Auf den Straßen Londons trieb jemand sein Unwesen, suchte nach jedem Freier, der einen schnellen Schuss brauchte. Der Körper veränderte sich gegen seinen Willen und wurde zu dem, was sein Kunde von ihm wollte, egal wie sehr der Geist rebellierte.
Eine empfindsame Idee nistete sich in den schmutzigen Gedanken des schlimmsten Abschaums ein, den sie finden konnte, und versuchte verzweifelt, sich von denen zu ernähren, die man nicht vermissen würde, ohne zu begreifen, dass sie damit alles nur noch schlimmer machte.
Eine rothaarige Frau aus dem gegenüberliegenden Team schreckte auf, als sie merkte, dass jemand nach ihr suchte. Sie griff nach ihrem Gewehr, selbst als sich die Szene veränderte, war sie sich bewusst, dass jemand sie ansah.
Immer wieder spielten sich Szenarien in ihren Köpfen ab, zeigten ihnen Kinder, Erwachsene, Menschen und andere, die in Not waren, ohne dass sie sich ihrer gemeinsamen Geschichte bewusst waren. Hätte er noch funktionierende Tränenkanäle gehabt, hätte er vielleicht geweint. Denn in jedem von ihnen, in ihren Gesichtern, sah er Spuren von seinem eigenen. Schwarz, weiß, asiatisch, schuppig, amorph, er fühlte immer noch die Verwandtschaft, das Gefühl, dass sie wie er waren.
"Ah. Du hast deine Verwandtschaft gefunden", sagte seine Tante und nickte. "Ich hatte mich schon gefragt, ob du das würdest."
"Sind sie alle…" Sagte er und ließ den Gedanken abschweifen, während er sich weiter umschaute und nach Stellen suchte, an denen er sich einmischen konnte.
"Familie? Ja, obwohl sie viele Namen haben. D'argent, Navon, Azayaka, Mushriq und so viele andere mehr. Viele von ihnen sind das Ergebnis meiner Eltern oder meiner Brüder. Einige von ihnen sind noch weiter entfernt als das. Aber nichtsdestotrotz Familie." Sie lächelte, als sie an die vielen Verwandten dachte, die sie gerettet hatte. Das Lächeln verschwand schnell, als sie an die beiden dachte, die sie nicht gerettet hatte.

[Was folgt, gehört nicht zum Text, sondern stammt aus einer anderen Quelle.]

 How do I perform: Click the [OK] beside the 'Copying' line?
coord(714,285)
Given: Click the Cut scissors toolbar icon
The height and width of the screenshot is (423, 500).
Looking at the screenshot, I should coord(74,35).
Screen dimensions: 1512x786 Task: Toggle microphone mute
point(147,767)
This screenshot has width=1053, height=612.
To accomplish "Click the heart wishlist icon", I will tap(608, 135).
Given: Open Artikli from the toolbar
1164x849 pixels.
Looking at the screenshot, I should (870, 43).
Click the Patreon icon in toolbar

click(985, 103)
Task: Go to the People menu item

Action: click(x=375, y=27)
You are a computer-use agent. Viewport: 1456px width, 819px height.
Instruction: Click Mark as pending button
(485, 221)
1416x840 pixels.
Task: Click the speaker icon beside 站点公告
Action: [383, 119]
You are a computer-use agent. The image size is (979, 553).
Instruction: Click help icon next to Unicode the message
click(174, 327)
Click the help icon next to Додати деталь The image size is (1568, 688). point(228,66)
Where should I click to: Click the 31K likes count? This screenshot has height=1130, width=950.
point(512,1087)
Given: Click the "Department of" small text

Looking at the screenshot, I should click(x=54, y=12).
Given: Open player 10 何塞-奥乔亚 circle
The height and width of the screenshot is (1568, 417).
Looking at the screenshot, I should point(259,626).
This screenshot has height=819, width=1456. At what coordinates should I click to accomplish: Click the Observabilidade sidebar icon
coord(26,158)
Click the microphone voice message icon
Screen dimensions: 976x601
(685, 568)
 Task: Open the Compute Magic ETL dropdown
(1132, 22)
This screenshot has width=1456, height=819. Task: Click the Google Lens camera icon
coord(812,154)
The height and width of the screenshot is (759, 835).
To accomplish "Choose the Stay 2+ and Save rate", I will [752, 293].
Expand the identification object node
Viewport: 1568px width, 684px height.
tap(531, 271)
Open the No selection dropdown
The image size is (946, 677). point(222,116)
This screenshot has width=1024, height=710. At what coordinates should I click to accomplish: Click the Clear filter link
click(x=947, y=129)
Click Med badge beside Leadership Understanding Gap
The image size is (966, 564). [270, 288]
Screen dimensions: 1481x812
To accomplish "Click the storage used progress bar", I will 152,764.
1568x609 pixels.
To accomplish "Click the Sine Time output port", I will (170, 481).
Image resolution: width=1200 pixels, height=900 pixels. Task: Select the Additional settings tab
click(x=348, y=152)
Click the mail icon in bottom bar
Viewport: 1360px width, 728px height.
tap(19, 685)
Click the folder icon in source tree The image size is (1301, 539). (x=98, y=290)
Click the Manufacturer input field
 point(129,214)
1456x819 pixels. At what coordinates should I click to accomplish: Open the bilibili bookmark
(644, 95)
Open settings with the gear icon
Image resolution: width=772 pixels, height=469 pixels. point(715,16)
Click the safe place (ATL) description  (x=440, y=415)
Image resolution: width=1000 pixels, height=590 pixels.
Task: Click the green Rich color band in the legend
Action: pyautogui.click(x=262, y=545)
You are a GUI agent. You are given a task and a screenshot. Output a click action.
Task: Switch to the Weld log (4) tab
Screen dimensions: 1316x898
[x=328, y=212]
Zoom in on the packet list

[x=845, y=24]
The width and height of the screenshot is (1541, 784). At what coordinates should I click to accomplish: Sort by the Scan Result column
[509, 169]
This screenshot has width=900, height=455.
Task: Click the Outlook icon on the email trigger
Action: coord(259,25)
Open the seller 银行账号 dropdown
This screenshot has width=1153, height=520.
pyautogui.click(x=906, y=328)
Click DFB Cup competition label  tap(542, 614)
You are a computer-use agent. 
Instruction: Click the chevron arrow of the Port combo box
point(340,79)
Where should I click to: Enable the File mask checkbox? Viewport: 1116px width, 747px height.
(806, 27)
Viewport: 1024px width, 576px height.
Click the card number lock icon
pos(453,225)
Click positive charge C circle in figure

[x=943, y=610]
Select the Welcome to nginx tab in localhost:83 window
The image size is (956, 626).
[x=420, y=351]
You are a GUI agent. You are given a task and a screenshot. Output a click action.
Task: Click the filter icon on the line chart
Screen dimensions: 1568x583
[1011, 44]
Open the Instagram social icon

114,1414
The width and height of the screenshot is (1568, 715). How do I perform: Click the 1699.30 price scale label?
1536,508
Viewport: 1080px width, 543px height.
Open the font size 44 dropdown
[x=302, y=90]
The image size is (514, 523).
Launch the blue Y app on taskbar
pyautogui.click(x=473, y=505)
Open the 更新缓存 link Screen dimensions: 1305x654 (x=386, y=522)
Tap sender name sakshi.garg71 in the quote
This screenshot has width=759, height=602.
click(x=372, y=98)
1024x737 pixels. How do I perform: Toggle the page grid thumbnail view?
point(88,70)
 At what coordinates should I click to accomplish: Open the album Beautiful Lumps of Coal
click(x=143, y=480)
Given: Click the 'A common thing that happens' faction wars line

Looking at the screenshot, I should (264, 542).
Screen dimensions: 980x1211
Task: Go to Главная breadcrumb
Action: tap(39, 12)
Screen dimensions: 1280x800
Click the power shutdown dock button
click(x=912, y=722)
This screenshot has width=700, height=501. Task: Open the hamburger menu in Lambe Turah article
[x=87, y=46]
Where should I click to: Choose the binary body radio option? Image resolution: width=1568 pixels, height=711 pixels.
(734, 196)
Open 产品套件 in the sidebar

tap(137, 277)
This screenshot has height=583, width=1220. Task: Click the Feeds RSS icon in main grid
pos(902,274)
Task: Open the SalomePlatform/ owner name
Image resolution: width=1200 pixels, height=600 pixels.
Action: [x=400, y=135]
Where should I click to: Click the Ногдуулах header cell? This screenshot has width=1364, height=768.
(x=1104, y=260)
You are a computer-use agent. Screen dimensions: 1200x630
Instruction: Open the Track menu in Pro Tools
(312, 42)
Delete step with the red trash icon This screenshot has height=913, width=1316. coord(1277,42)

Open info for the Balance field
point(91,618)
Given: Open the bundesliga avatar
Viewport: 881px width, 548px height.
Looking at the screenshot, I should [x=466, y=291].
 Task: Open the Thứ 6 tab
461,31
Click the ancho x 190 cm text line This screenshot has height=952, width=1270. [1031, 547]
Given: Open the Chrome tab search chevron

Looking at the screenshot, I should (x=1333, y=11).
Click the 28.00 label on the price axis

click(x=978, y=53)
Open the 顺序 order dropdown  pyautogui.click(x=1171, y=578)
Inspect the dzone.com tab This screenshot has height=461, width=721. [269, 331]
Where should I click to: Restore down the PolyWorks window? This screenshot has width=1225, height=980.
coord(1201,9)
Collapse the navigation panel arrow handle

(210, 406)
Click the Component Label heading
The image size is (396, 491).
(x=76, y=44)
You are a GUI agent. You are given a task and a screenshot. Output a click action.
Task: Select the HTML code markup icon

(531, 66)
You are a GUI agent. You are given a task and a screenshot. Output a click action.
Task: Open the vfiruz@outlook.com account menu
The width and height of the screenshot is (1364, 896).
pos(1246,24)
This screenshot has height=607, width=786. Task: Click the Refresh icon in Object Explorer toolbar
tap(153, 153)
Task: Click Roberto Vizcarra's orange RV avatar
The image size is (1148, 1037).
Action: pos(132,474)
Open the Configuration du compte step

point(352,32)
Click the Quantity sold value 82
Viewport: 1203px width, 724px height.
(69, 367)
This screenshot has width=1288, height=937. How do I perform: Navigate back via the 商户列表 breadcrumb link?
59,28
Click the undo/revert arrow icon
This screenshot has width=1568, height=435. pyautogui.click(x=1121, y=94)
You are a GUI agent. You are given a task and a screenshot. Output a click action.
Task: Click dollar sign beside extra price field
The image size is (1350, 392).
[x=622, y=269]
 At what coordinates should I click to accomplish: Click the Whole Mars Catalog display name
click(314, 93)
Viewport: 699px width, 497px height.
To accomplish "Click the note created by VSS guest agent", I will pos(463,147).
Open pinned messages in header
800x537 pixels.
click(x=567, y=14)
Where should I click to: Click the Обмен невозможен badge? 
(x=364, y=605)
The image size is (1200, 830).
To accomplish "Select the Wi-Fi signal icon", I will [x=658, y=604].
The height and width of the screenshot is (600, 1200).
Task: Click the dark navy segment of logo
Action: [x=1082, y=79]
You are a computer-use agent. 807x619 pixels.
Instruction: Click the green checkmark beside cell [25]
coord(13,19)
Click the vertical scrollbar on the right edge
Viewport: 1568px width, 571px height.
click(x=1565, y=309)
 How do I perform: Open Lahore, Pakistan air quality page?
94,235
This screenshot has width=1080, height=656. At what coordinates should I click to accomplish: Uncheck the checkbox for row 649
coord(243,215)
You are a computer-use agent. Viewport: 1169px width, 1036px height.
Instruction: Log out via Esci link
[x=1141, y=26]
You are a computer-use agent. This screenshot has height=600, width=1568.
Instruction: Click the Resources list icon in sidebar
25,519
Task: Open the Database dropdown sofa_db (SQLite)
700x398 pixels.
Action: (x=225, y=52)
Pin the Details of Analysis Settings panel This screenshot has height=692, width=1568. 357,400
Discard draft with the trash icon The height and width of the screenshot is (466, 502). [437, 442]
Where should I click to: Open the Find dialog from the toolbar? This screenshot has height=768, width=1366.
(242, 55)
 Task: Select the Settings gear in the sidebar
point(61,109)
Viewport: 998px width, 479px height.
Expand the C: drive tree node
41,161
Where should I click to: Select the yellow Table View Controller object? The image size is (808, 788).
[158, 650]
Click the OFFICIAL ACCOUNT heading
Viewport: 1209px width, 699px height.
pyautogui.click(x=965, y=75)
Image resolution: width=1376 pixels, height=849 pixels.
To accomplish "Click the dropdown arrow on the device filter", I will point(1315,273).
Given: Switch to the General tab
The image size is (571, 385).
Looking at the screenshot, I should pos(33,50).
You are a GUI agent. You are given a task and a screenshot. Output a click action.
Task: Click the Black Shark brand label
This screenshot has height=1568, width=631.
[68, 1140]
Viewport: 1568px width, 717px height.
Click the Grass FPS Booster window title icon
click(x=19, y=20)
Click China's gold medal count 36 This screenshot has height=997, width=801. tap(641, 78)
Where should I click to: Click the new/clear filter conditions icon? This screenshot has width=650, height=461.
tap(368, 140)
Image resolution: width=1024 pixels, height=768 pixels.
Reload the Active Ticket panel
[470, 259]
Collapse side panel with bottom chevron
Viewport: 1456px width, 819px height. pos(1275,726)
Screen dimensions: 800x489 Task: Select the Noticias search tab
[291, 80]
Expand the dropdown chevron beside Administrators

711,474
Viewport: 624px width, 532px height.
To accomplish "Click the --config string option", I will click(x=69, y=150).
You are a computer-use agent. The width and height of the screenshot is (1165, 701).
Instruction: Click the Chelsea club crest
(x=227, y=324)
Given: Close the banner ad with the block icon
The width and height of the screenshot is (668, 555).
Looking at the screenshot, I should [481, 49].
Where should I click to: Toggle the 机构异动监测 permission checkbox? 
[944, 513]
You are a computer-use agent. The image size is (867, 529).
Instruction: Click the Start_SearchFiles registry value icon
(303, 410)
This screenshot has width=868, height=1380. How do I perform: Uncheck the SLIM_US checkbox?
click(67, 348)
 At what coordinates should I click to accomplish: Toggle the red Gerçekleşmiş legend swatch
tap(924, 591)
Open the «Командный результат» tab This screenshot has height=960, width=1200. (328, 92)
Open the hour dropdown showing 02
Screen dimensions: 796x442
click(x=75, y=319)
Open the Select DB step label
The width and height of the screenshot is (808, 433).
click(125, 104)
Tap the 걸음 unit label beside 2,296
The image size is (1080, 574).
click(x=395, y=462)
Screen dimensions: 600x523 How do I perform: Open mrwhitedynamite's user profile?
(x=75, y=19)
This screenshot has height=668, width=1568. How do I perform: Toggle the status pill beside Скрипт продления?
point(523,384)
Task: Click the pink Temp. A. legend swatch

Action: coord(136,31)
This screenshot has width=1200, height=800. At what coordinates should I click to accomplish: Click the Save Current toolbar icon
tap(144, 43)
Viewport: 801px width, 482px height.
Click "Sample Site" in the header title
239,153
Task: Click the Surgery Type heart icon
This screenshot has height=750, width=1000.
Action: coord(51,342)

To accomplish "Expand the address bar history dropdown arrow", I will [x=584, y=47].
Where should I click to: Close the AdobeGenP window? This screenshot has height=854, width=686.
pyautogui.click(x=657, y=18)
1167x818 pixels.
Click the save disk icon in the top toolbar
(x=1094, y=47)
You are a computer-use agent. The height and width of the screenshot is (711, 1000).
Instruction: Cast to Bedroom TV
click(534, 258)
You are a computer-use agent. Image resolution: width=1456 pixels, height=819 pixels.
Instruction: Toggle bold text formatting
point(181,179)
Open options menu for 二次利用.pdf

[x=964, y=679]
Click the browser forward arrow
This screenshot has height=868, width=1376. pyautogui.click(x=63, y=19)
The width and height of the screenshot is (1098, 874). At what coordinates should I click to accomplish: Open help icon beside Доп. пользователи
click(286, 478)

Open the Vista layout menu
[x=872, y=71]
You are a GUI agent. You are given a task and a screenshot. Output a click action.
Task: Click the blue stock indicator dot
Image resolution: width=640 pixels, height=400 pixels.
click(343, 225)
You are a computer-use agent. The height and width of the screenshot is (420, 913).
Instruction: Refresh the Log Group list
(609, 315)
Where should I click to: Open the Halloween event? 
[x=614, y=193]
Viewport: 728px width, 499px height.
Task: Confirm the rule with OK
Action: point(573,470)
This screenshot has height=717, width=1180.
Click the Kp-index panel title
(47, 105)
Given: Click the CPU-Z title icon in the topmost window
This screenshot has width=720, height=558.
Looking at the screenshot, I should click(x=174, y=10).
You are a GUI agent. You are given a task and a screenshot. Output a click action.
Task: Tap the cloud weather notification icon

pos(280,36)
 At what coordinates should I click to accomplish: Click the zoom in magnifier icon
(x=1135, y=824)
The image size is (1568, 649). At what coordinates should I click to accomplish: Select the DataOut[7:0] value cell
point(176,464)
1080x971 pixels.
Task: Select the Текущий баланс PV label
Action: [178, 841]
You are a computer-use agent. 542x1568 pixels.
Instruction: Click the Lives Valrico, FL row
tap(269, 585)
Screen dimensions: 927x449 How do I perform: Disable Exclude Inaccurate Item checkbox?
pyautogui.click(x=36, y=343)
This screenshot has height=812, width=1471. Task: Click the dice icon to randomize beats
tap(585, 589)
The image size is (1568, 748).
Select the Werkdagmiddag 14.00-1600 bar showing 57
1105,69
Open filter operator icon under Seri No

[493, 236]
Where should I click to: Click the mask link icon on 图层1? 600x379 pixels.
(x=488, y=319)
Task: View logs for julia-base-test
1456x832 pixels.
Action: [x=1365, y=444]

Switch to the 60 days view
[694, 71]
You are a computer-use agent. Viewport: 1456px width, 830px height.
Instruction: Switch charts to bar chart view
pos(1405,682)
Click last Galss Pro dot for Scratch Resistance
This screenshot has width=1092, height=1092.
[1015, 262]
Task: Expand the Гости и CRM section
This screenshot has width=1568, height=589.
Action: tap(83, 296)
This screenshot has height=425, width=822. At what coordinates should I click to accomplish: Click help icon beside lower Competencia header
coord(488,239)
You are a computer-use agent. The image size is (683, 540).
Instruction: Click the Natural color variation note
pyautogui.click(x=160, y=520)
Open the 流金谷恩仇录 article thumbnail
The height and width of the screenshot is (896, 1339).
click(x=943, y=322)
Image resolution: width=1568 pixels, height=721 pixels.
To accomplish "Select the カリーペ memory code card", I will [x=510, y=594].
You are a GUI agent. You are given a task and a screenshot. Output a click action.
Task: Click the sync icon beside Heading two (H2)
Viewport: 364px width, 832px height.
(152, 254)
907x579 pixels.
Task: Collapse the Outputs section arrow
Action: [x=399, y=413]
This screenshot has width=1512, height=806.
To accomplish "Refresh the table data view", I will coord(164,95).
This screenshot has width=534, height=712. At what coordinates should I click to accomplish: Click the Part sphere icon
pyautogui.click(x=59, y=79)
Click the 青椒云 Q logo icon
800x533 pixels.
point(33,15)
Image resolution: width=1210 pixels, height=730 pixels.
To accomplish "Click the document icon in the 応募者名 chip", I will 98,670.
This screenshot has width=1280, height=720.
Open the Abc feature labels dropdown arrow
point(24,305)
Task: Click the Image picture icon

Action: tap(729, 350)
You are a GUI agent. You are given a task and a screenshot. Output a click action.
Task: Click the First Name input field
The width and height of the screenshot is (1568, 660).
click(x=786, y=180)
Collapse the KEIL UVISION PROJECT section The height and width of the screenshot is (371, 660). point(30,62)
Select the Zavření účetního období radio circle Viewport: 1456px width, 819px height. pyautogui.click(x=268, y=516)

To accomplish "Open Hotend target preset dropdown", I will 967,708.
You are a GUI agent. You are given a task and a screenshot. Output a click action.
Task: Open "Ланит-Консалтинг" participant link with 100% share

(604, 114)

"Wie, wie können all diese Dinge eine Familie sein?" Seine Gedanken rasten, suchten nach Verbindungen, nach Orten, an denen er nützlich sein konnte.
"Du würdest dich wundern, wo unsere Familie ihren Schwanz reinsteckt. Ich habe einen Halbbruder, der grün ist", sagte sie.
"Nun, das ist nicht so seltsam…"
"Nicht, wie grüne Haut. Er ist tatsächlich die Farbe Grün", unterbrach sie ihn.
"Oh." Er dachte darüber nach und zuckte dann mit den Schultern. "Aber sie gehören doch zur Familie, oder?"
"Das sind sie. Sie glauben, dass sie allein sind. Sie brauchen jemanden, der ihnen zeigt, dass sie es nicht sind." Sagte sie. Ihre Augen beobachteten sein Gesicht, ein sanftes Lächeln zeigte, dass sie seine Gedanken nachvollziehen konnte.
"Und ich kann dieser Jemand sein." Sagte er. All die Spuren, die sich verknoteten, sah er, kamen zusammen, wegen ihm. Sie wurden zu etwas, das so viel mehr war als sie selbst.
"Glaubst du, du hast das Zeug dazu?" Sagte sie, die Augen auf sein Gesicht gerichtet.
"Natürlich habe ich das." Er lächelte sie an, sein erstes richtiges Lächeln, seit er seine Augen verloren hatte. "Ich bin ein Bright. Nein, mehr als das." Er würde nicht nur durch seinen Namen definiert werden. "Ich bin nicht nur Bright, ich bin brillant1."